The given series is \[ S = \frac{1}{3} + \frac{1}{3^2} + \frac{1}{3^3} + \ldots + \frac{1}{3^{2024}}. \] This is a geometric series where the first term \( a = \frac{1}{3} \) and the common ratio \( r = \frac{1}{3} \). The number of terms in the series is 2024. The formula for the sum of the first \( n \) terms of a geometric series is given by: \[ S_n = a \frac{1 - r^n}{1 - r}, \] where \( a \) is the first term, \( r \) is the common ratio, and \( n \) is the number of terms.

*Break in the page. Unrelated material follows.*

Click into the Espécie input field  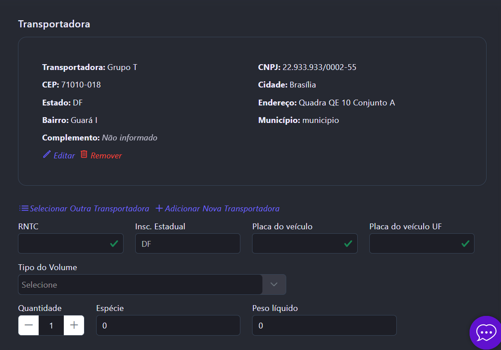pyautogui.click(x=168, y=325)
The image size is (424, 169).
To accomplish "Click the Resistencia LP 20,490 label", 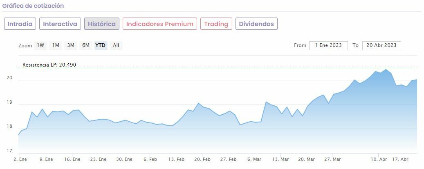I will [49, 65].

In our case, we have: - \( a = \frac{1}{3} \) - \( r = \frac{1}{3} \) - \( n = 2024 \) Substituting these values into the formula, we get: \[ S = \frac{1}{3} \cdot \frac{1 - \left(\frac{1}{3}\right)^{2024}}{1 - \frac{1}{3}}. \] Calculating \( 1 - \frac{1}{3} \): \[ 1 - \frac{1}{3} = \frac{2}{3}. \] Now substituting this back into the sum formula: \[ S = \frac{1}{3} \cdot \frac{1 - \left(\frac{1}{3}\right)^{2024}}{\frac{2}{3}}. \] This simplifies to: \[ S = \frac{1}{3} \cdot \frac{3}{2} \left(1 - \left(\frac{1}{3}\right)^{2024}\right). \] The \( \frac{3}{3} \) cancels out: \[ S = \frac{1}{2} \left(1 - \left(\frac{1}{3}\right)^{2024}\right). \] Thus, the final result for the sum of the series is: \[ \boxed{\frac{1}{2} \left(1 - \frac{1}{3^{2024}}\right)}. \]